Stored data
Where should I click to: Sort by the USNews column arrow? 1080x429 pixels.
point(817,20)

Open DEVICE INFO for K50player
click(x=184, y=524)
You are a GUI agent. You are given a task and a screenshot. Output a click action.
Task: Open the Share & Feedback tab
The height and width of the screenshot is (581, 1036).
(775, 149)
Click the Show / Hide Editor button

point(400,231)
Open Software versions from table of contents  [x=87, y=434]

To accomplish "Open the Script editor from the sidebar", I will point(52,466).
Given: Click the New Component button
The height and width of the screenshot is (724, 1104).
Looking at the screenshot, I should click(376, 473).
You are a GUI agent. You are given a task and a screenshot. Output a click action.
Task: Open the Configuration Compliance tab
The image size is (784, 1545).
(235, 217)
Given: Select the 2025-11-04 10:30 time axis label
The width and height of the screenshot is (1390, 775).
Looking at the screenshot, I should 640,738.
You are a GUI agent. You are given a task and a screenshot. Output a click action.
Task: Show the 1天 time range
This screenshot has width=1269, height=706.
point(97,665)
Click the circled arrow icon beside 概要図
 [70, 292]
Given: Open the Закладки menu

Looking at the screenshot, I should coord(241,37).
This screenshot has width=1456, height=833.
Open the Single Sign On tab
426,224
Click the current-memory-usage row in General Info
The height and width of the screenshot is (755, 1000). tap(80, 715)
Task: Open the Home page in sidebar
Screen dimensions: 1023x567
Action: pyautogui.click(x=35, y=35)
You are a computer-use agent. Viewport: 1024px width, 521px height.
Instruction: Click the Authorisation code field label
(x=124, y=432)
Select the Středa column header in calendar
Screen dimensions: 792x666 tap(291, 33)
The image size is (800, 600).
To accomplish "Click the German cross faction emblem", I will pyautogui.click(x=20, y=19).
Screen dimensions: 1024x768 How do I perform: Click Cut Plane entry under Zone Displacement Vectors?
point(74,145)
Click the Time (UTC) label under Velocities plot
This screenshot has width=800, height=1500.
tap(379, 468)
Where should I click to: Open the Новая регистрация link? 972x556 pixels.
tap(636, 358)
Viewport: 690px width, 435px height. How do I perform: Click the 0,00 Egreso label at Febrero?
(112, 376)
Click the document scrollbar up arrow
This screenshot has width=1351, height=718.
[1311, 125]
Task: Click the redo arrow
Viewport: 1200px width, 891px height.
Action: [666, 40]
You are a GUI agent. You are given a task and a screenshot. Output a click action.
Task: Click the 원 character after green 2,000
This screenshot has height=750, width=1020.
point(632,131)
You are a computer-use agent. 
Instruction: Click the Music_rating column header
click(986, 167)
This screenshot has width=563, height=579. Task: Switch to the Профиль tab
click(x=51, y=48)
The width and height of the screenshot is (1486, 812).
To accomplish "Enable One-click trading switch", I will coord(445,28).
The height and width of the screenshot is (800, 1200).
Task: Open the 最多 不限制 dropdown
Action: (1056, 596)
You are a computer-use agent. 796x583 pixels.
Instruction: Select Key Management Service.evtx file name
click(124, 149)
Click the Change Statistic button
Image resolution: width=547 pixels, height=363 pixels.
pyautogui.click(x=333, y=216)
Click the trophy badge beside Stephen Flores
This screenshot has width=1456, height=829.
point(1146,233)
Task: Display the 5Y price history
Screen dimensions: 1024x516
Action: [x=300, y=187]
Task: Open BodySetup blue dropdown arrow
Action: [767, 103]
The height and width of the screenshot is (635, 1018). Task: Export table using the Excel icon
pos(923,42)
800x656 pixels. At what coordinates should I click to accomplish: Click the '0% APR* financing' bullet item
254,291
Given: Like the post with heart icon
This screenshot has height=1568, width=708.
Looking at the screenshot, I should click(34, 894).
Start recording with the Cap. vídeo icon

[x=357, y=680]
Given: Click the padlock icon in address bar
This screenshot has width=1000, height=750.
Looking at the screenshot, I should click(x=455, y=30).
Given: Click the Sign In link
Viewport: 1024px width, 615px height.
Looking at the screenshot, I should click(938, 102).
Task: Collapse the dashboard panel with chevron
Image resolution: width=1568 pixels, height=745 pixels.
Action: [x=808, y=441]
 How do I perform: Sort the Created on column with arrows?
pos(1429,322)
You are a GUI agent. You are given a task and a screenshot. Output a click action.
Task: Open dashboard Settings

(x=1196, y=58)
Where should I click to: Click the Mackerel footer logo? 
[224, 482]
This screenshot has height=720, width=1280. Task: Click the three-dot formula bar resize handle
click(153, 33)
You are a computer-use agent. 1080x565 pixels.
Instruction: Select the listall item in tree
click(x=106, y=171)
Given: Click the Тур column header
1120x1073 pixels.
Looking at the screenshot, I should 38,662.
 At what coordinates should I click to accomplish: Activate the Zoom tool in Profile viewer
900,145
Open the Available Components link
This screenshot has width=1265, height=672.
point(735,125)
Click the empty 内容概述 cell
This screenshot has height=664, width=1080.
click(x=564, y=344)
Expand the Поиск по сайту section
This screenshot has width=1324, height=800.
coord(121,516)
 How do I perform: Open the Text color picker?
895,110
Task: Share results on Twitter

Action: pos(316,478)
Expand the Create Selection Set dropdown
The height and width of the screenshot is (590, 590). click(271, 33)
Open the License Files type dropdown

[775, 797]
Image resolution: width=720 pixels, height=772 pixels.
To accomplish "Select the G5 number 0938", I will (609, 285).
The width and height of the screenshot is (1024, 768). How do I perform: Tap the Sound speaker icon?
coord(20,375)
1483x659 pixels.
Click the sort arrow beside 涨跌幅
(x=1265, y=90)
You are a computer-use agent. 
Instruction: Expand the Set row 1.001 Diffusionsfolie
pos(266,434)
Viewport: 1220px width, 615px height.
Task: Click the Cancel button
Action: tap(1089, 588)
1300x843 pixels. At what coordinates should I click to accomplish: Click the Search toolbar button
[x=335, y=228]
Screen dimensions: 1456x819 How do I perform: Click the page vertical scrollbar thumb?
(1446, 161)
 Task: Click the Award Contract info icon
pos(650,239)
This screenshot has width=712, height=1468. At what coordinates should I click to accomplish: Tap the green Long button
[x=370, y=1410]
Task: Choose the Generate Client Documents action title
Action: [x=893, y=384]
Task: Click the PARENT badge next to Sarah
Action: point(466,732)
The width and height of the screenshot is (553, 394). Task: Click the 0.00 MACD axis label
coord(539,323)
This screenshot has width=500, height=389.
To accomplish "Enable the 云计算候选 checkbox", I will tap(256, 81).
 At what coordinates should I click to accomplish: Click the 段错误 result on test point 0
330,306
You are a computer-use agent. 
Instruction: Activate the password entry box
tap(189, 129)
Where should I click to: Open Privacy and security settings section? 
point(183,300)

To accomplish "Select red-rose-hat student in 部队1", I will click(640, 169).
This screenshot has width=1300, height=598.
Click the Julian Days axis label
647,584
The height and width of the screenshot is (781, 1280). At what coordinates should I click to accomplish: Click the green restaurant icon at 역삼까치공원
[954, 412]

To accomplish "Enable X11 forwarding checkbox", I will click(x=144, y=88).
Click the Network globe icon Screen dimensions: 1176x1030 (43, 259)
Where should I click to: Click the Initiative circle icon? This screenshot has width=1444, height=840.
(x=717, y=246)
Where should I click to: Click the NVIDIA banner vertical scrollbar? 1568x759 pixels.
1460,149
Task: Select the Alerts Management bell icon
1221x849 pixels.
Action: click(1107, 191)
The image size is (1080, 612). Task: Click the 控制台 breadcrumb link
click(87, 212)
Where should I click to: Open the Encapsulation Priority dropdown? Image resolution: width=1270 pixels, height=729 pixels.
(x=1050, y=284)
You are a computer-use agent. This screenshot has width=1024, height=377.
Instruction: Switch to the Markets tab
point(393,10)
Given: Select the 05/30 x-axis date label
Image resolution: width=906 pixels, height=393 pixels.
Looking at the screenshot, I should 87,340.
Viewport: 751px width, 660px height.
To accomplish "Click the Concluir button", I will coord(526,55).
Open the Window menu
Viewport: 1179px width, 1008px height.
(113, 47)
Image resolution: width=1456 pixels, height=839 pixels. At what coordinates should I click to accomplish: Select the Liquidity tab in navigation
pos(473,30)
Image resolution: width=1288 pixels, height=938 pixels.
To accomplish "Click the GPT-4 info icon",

- _EXERCISE AIM_: Pull every line containing the word "from" out of the entries above.

- _EXERCISE ANSWER_:
Open Software versions from table of contents  [x=87, y=434]
To accomplish "Open the Script editor from the sidebar", I will point(52,466).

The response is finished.